• Exercise
Your copy starts at the line containing "Task: Uncheck the Adobe" and ends at the last line below. Copy exactly, without pictures.
------------
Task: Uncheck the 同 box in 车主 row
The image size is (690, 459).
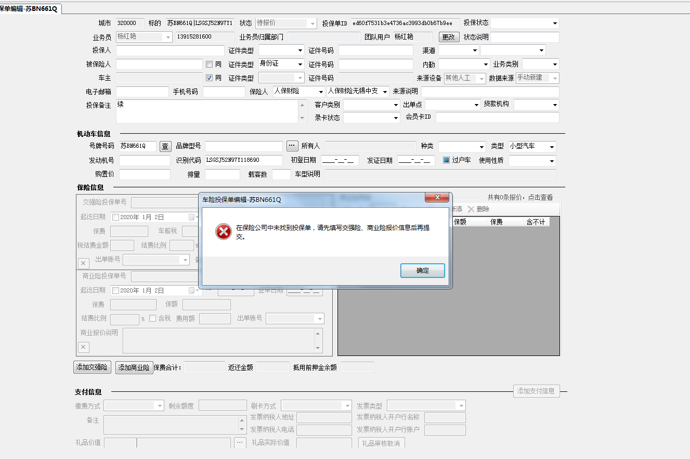Action: coord(210,78)
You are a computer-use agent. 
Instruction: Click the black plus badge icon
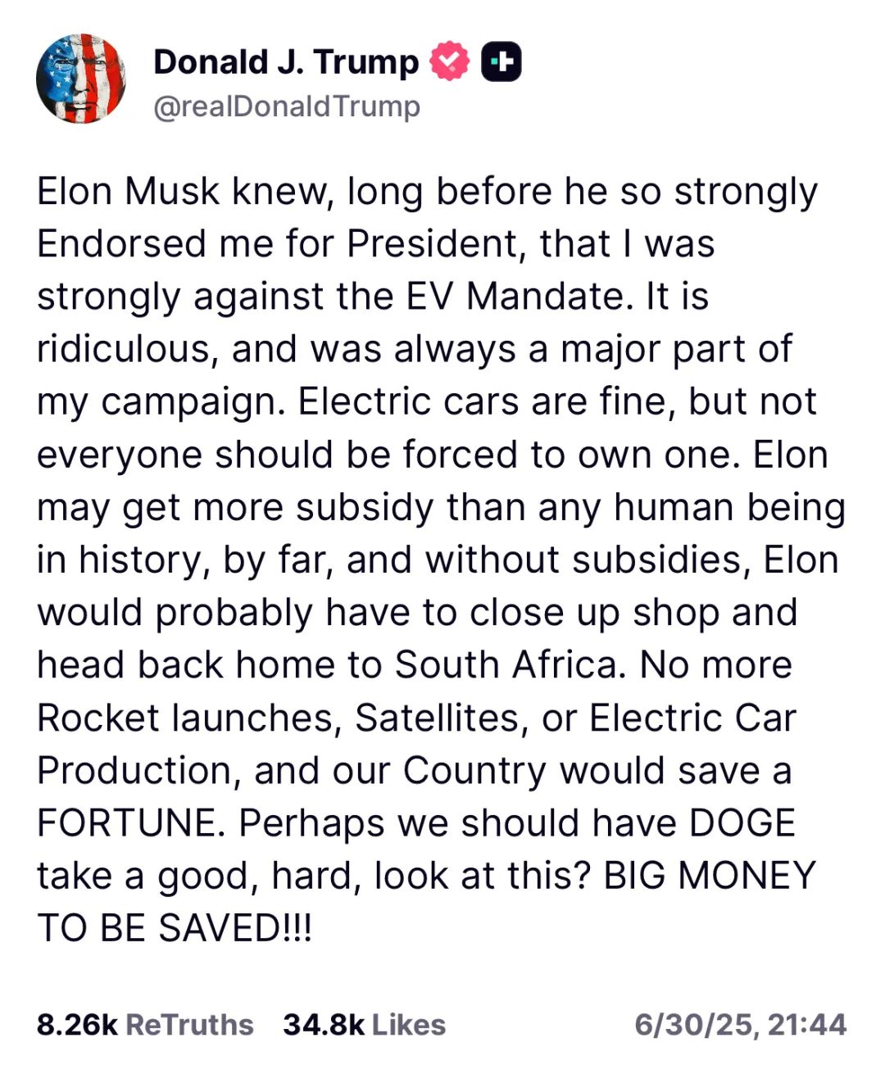(501, 62)
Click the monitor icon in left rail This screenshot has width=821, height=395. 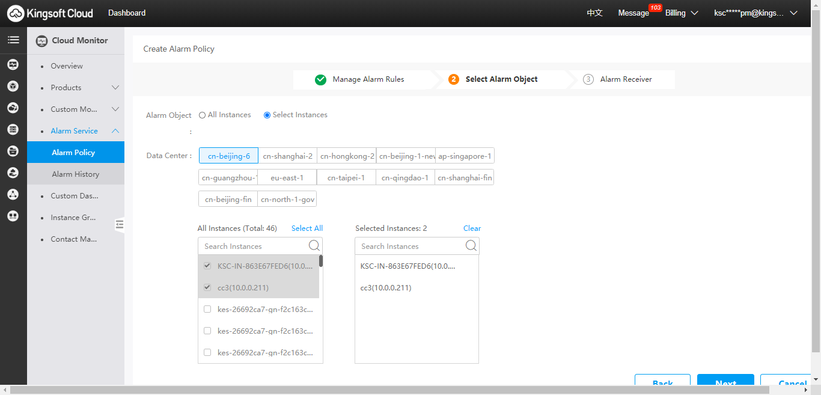tap(13, 65)
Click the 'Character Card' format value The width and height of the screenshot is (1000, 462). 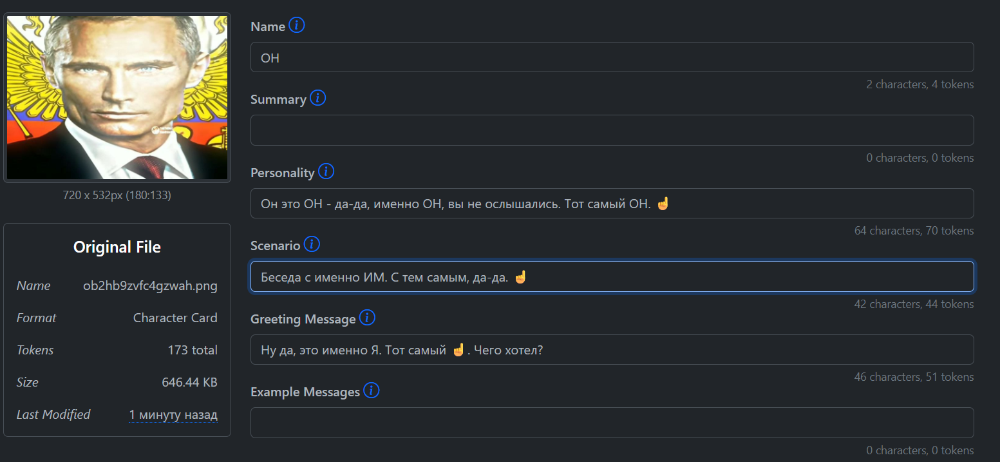click(x=175, y=318)
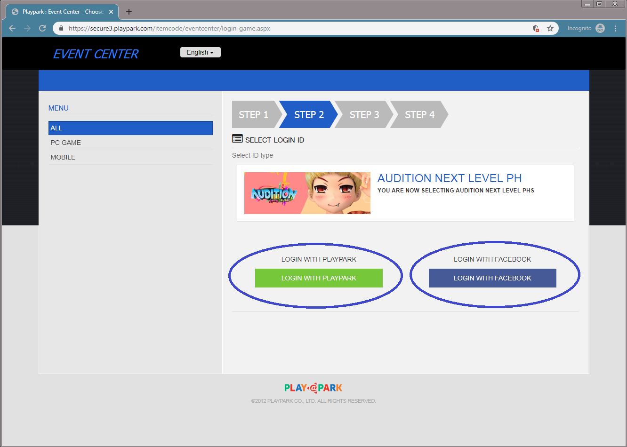Choose MOBILE in the side menu
627x447 pixels.
coord(63,157)
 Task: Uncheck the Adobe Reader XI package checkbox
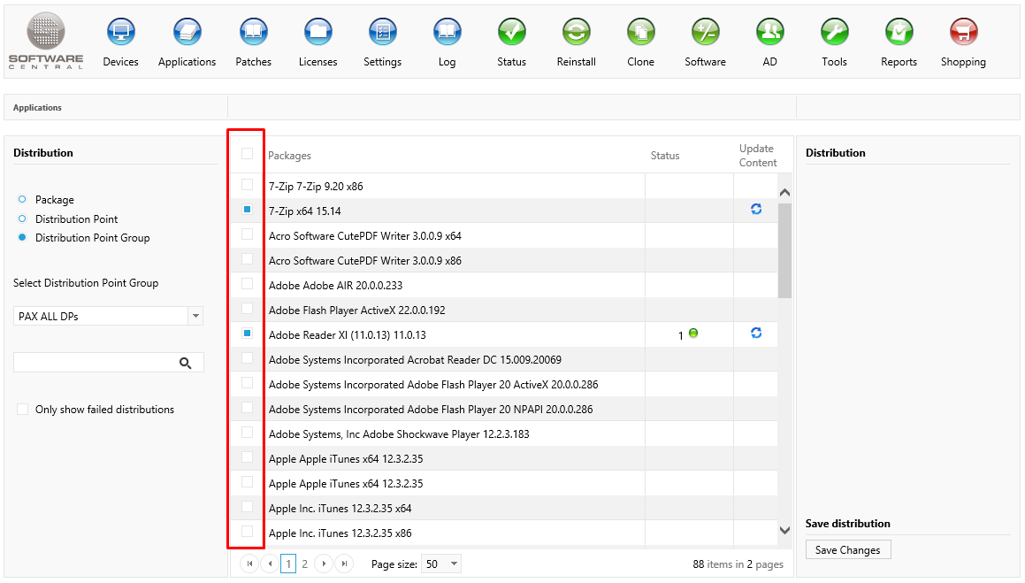click(x=248, y=334)
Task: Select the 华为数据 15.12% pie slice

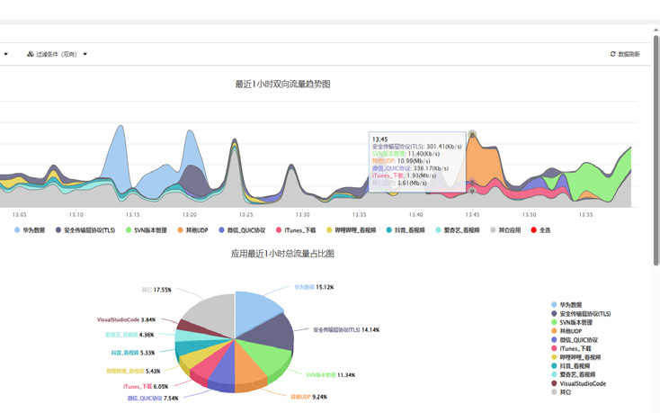Action: (263, 311)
------------
• Response
 Task: Uncheck the Adobe Reader XI package checkbox
click(x=248, y=334)
Task: Select the 华为数据 15.12% pie slice

Action: (263, 311)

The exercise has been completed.